[Given instruction 1] How many lines of the rows below contain the string "mode"? Reply with the number only.

[Text to read]
If $\sum\limits_{i=1}^{n+1} \frac{1}{ny_i+1}=1$, then $\prod\limits_{i=1}^{n+1}y_i\geq 1$? Let $y_1,\ldots,y_{n+1}$ be positive real numbers satisfying $\displaystyle{\sum_{i=1}^{n+1} \frac{1}{ny_i+1}=1}$.
Is it true that $y_1y_2\cdots y_{n+1}\geq 1$?
Added: can we determine this inequality in terms of high-school math? (e.g. Cauchy-Schwarz inequality, arithmetic mean-geometric mean inequality)
 A: Let $a_i = \frac{1}{ny_i + 1}$, then $\sum a_i = 1$, $0 < a_i < 1$ for all $i$, and you want to show that 
$$\prod_i \left(\frac{1}{a_i} - 1\right) \ge n^{n+1}$$
Clear denominator, and use the sum condition, you want to show
$$\prod_i (a_1 + \cdots + \hat{a_i} + \cdots + a_{n+1}) \ge n^{n+1} \prod a_i$$
(the hat means I ignore that term in summation) This follows from applying AM-GM for each thing on the left.

[Some rows]
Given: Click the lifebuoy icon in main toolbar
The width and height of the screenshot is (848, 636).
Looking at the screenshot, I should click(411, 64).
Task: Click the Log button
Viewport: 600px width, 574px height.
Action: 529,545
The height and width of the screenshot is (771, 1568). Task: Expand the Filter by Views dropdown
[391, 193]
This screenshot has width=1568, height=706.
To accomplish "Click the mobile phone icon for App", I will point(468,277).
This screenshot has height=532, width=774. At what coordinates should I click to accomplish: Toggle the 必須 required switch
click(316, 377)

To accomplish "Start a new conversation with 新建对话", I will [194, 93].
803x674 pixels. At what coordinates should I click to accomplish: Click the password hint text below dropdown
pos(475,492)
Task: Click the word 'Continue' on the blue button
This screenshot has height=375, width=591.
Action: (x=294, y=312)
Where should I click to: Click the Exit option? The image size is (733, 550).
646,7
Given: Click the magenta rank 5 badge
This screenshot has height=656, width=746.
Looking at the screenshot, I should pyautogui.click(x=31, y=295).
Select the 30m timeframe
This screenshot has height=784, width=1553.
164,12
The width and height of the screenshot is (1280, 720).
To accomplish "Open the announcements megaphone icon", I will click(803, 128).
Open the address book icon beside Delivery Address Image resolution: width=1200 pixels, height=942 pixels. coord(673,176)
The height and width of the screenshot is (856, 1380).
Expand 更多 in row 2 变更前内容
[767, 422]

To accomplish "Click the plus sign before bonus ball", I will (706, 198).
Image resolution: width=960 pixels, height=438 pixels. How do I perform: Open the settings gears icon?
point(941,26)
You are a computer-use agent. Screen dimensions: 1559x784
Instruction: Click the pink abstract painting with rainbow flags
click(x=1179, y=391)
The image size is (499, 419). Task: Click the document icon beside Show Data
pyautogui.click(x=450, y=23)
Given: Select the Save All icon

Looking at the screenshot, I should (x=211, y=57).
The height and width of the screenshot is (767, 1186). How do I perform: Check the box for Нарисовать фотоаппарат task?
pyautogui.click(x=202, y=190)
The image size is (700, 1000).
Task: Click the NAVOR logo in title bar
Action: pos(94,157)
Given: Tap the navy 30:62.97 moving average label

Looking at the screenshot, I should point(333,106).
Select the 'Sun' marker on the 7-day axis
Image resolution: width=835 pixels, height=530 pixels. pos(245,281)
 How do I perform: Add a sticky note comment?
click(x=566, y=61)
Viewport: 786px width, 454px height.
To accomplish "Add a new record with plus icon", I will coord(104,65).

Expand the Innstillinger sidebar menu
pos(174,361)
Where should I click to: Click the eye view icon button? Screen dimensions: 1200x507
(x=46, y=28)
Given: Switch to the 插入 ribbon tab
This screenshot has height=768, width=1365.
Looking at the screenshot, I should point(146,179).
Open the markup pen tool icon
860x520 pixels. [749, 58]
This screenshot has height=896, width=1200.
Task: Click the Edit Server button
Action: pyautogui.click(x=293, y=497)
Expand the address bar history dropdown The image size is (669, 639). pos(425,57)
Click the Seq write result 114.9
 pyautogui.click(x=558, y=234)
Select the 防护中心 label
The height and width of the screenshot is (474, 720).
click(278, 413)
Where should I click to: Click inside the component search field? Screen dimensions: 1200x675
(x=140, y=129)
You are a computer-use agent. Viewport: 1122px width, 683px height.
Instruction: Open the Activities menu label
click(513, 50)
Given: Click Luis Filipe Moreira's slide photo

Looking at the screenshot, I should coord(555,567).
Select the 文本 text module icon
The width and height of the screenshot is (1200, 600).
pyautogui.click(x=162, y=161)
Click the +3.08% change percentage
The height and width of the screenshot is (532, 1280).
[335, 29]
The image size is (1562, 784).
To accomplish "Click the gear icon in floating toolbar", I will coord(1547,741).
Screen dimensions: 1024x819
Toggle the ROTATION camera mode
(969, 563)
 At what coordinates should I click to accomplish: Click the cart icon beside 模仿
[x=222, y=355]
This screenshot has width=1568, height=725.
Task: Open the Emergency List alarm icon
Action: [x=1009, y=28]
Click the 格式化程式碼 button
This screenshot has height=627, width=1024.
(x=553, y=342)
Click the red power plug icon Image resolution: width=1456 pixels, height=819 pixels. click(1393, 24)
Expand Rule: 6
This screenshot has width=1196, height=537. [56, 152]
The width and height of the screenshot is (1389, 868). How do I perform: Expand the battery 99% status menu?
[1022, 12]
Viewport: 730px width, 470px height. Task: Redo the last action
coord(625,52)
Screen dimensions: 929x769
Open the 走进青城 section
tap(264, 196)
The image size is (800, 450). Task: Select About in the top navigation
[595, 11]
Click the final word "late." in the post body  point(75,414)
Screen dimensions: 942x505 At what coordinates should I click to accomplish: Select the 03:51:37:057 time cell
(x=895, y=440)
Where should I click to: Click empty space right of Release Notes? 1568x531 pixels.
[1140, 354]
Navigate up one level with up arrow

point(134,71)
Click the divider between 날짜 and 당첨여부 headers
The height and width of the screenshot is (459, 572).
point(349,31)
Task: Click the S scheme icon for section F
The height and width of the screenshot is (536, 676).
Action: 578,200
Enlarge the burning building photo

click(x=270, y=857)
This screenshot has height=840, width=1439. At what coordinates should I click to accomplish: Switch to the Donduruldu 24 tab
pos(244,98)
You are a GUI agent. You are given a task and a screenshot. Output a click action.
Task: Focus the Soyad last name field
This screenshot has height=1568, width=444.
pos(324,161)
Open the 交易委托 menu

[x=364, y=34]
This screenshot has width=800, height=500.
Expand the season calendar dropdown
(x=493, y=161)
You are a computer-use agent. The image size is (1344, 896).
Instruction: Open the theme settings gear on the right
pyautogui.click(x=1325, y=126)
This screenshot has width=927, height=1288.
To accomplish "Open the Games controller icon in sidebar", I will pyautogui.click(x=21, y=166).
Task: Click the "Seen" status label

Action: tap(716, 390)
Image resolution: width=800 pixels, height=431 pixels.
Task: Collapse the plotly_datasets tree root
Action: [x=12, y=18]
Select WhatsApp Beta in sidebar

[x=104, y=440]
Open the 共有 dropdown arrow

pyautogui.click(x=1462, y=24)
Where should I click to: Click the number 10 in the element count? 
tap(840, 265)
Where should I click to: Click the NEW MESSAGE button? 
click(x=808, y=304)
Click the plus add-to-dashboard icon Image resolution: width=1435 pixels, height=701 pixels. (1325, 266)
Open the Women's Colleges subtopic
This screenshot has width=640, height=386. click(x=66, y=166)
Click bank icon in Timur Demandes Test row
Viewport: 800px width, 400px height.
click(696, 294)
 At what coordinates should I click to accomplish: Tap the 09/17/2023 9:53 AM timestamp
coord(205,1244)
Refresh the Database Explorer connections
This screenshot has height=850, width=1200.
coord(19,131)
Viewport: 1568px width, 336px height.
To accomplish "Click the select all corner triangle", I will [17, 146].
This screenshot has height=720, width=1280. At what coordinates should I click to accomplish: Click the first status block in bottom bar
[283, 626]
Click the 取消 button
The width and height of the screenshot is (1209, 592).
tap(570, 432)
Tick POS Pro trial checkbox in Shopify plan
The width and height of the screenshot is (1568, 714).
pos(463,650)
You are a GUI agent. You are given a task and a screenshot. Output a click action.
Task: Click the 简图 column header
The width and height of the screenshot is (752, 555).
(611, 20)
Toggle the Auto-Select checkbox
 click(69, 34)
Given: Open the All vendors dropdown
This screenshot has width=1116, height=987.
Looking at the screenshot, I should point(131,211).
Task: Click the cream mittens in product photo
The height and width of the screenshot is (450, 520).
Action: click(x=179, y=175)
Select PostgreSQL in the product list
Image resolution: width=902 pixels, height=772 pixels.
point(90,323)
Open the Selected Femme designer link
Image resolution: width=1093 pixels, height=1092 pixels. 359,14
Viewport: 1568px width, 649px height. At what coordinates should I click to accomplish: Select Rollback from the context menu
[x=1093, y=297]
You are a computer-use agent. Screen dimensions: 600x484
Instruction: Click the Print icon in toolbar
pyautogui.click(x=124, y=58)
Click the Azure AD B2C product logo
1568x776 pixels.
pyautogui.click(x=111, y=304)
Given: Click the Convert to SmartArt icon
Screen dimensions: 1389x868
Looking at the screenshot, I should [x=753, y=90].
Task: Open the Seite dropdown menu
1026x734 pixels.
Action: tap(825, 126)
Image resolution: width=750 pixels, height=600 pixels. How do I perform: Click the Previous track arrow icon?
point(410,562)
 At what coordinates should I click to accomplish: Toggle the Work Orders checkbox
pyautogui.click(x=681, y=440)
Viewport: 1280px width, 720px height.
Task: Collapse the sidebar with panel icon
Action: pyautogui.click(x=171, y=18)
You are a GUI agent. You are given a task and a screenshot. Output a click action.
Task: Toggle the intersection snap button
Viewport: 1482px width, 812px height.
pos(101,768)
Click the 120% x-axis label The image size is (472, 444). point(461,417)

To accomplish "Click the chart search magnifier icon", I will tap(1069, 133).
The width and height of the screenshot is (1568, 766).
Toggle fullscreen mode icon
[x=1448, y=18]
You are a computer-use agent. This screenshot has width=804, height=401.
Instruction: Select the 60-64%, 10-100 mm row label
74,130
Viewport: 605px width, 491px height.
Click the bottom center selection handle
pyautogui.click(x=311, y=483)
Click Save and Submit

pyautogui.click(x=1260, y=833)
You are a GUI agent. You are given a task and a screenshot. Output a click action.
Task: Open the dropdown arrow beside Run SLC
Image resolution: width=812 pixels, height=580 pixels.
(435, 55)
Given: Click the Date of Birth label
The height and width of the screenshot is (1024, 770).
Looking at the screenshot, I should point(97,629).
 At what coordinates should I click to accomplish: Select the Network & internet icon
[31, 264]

[Given instruction 2] For each statement, say yes or no depending on whether the inequality thread above supports it, and quote the exact words from the thread that settle it. (a) The reply substitutes a_i = 1/(ny_i + 1). (b) The reply finishes by applying the Cauchy-Schwarz inequality to each factor on the left. (c) The hat marks a term left out of the sum.

[Full response 1] 2

[Full response 2]
(a) Yes: "Let $a_i = \frac{1}{ny_i + 1}$"
(b) No: "This follows from applying AM-GM for each thing on the left."
(c) Yes: "the hat means I ignore that term in summation"